In the past we wrote about the value of meta data and that the meta data is very likely neither complete nor free of errors. Whenever we found an obvious problem, we corrected it but this time, we wanted to spend some more time to clean the data. The aim was a higher level of unification. In other words, better near-duplicate detection and at least a simple “stemming” method. Ordinary stemming does not work, since keywords might be concatenated by some separator like ‘post-apocalypse’ and then we would only stem the last part of the keyword. Since n-grams can help us to solve some of our problems, we used this encoding to clean the data in combination with a heuristic strategy to split keywords.
The procedure helped us a lot to get rid systematically of singular and plural forms, like forms like ‘mummy’ and ‘mummies’ or ‘werewolf’ and ‘werewolves’. It also helped us to find spelling mistakes and specialization of words, like ‘concorde-aircraft’.

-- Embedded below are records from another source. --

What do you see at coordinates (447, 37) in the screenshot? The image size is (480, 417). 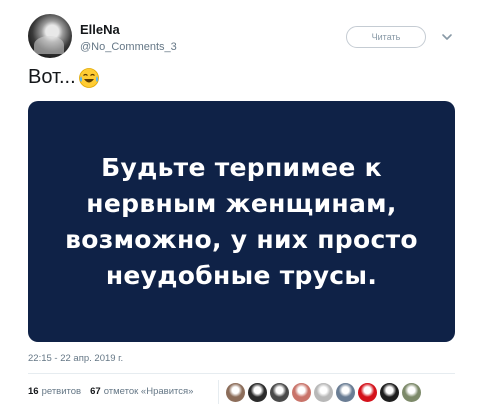 I see `chevron-down-icon` at bounding box center [447, 37].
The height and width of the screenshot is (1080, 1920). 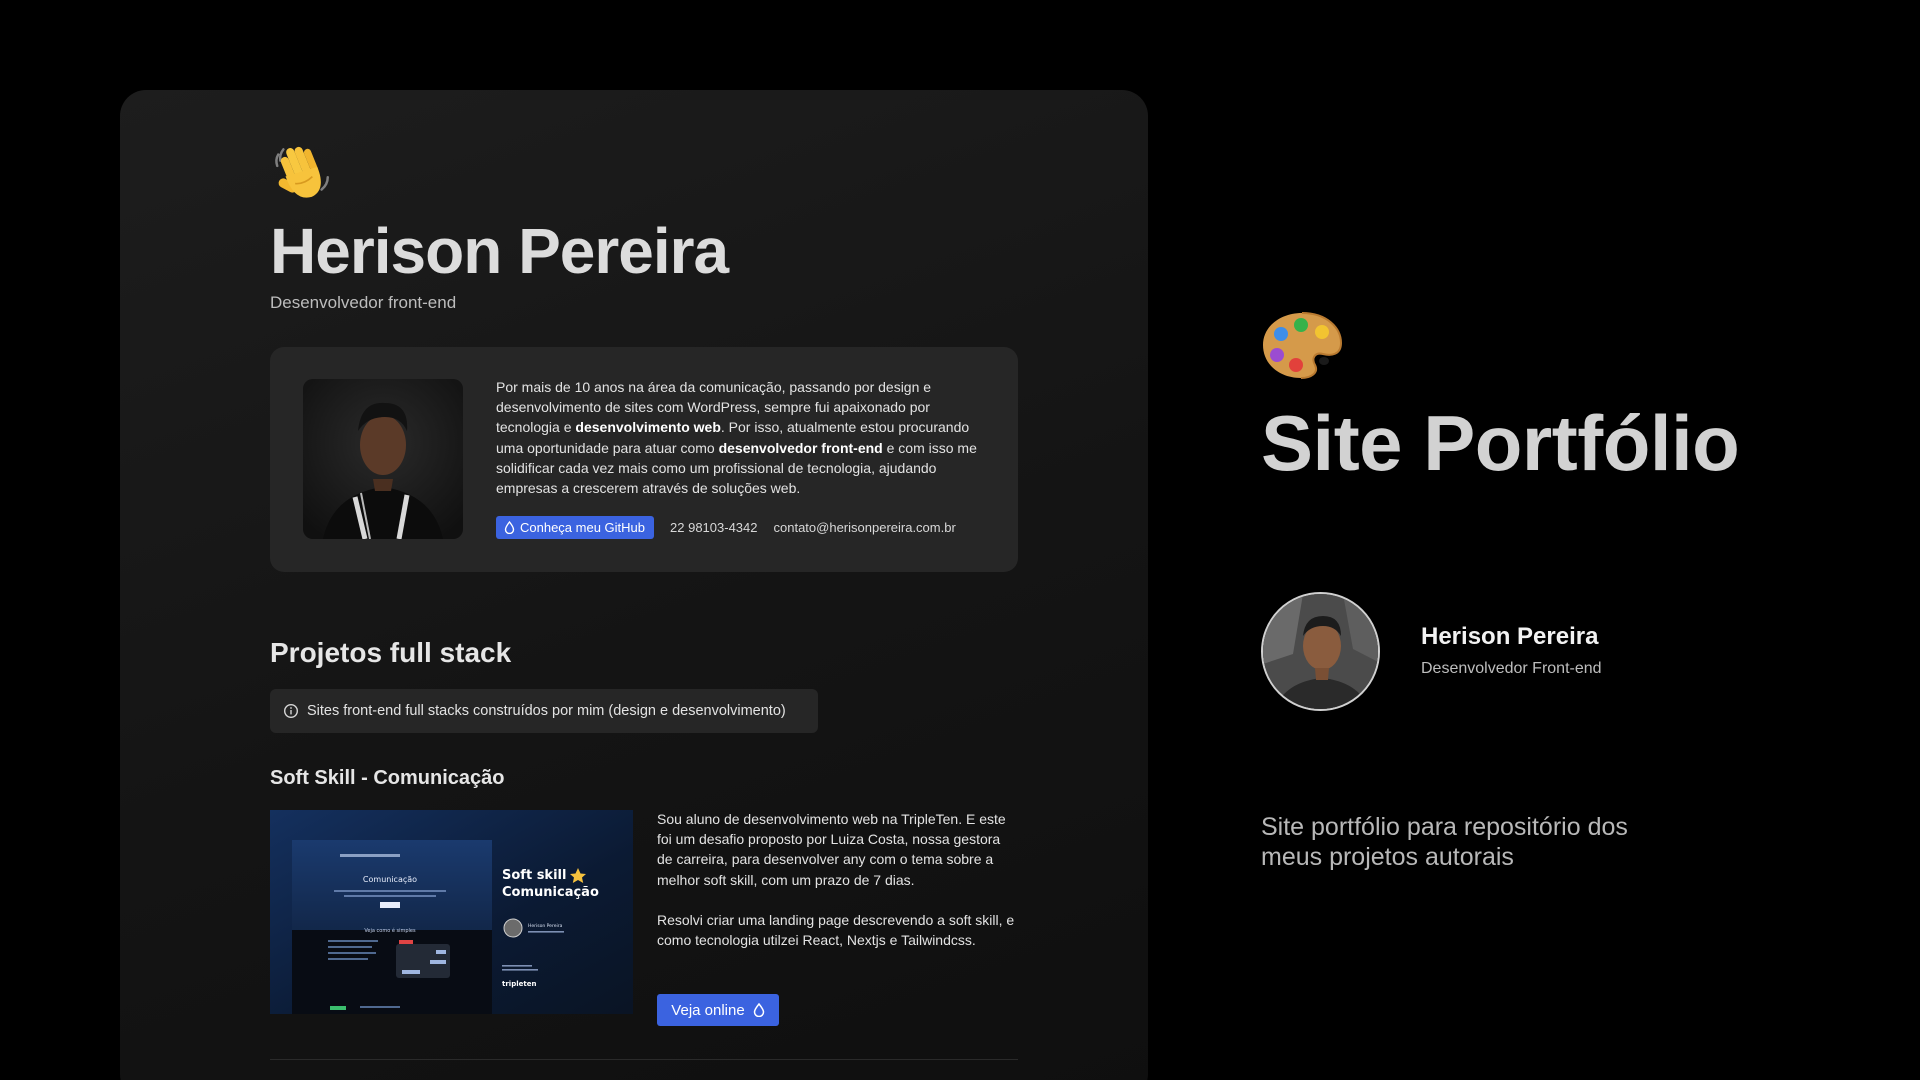 I want to click on projects-section-title: Projetos full stack, so click(x=391, y=652).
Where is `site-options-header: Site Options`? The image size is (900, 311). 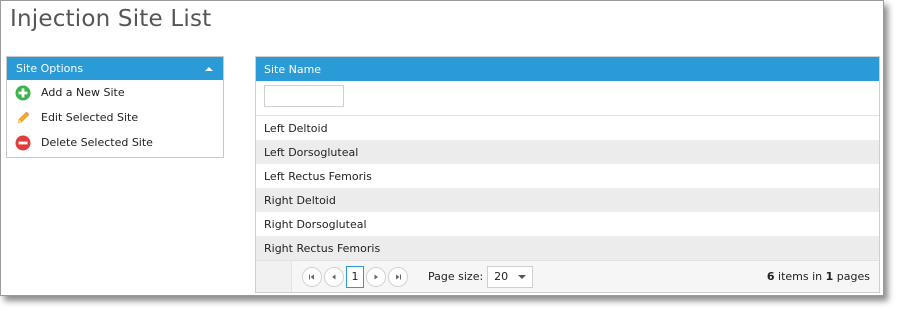 site-options-header: Site Options is located at coordinates (115, 68).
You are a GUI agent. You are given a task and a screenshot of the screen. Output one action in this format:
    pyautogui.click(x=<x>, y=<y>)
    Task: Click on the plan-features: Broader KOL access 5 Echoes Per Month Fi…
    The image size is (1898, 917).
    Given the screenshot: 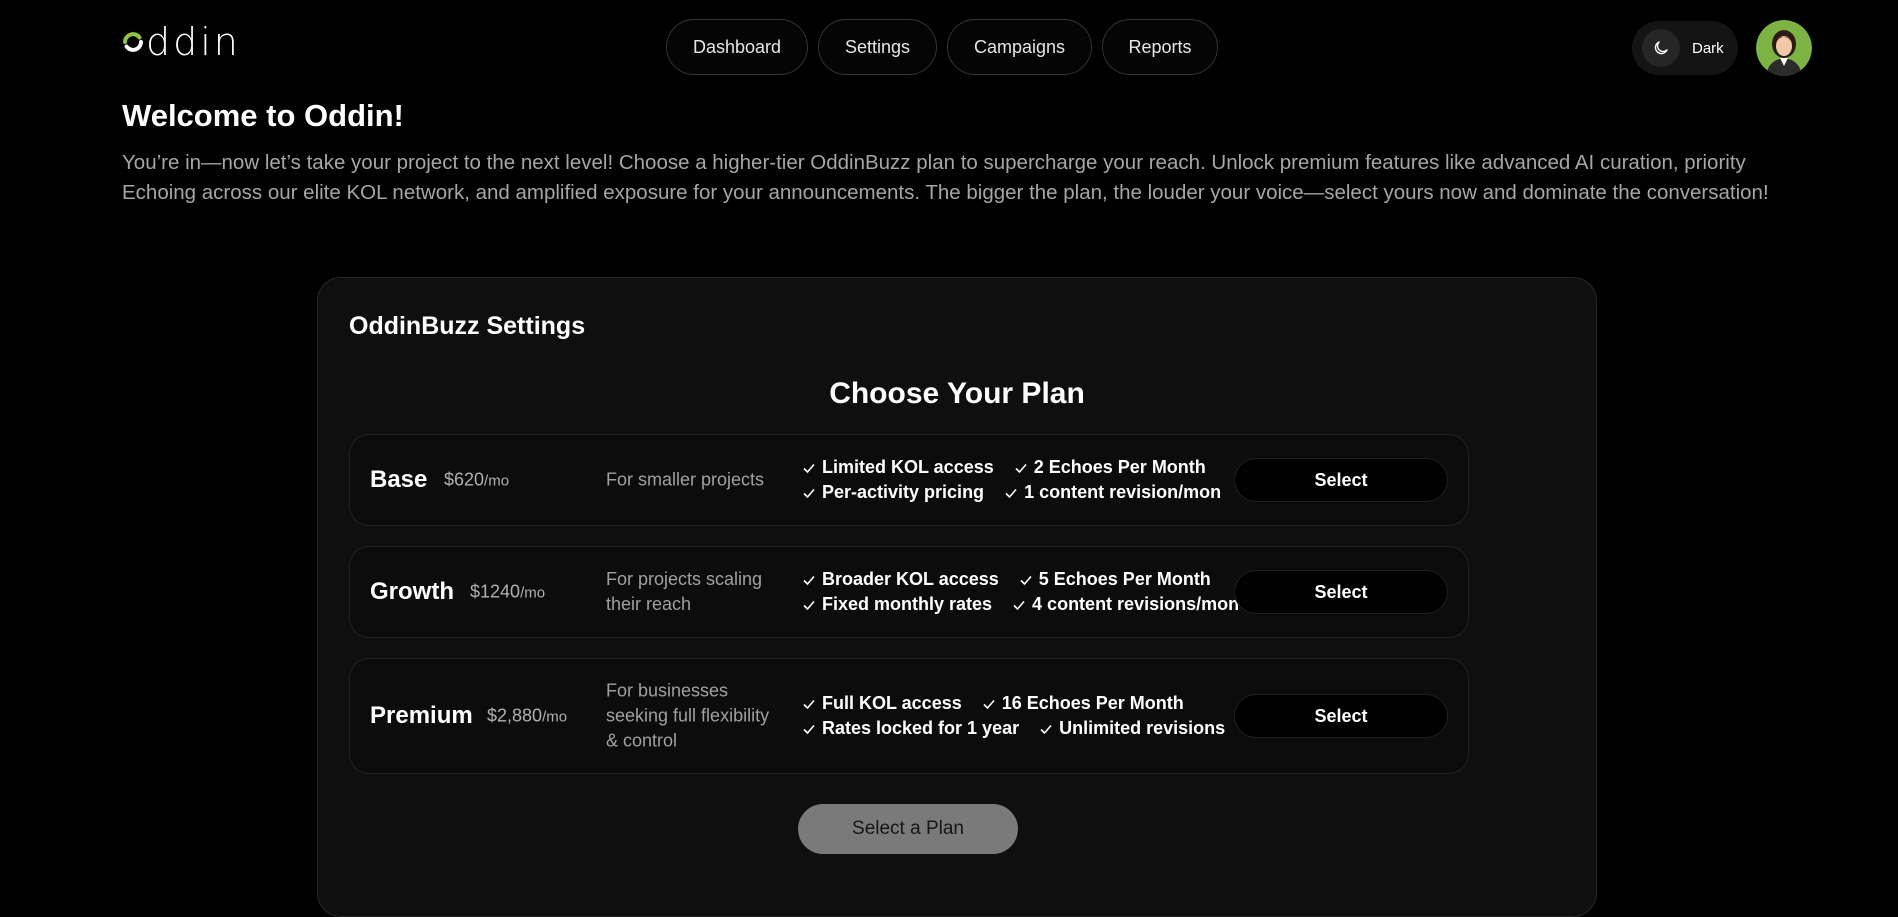 What is the action you would take?
    pyautogui.click(x=1030, y=592)
    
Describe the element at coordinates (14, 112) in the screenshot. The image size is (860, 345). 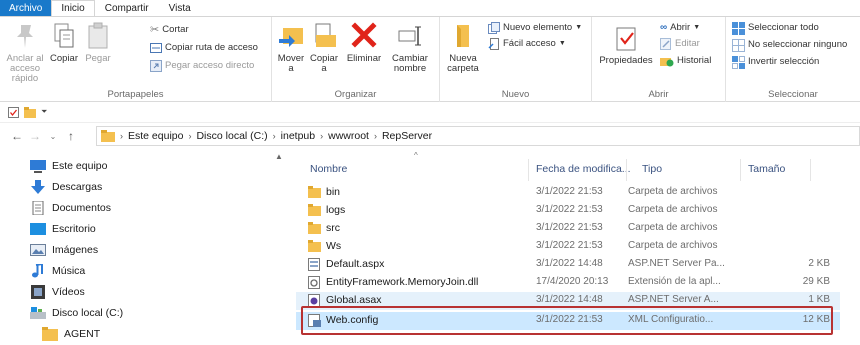
I see `properties-small-icon` at that location.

However, the extra value of the procedure can be also seen if we train a model on the cleaned data. Without any pre-processing, a model would differ between ‘zombie’ and ‘zombies’ with the consequence that if not both features are amongst the top-k features, the expressive power of the model would be limited. The same would happen if there is a keyword that is a specialization of some other keyword but the frequency of it would be low. Thus, the feature wouldn’t be included and semantic relations from other items to this item based on the special keyword are not possible.
Because we stored the output of the cleaning as simple rules, like A -> B which means that value A is substituted with value B, it is much easier for us to keep the data consistent. Of course some manual work is still required, but most of the work can be done automatically.
How much the procedure will actually improve our models needs to be shown but the fact that now more items contain a subset of the most frequent keywords is definitely positive, since it increases the number of items we can use for training.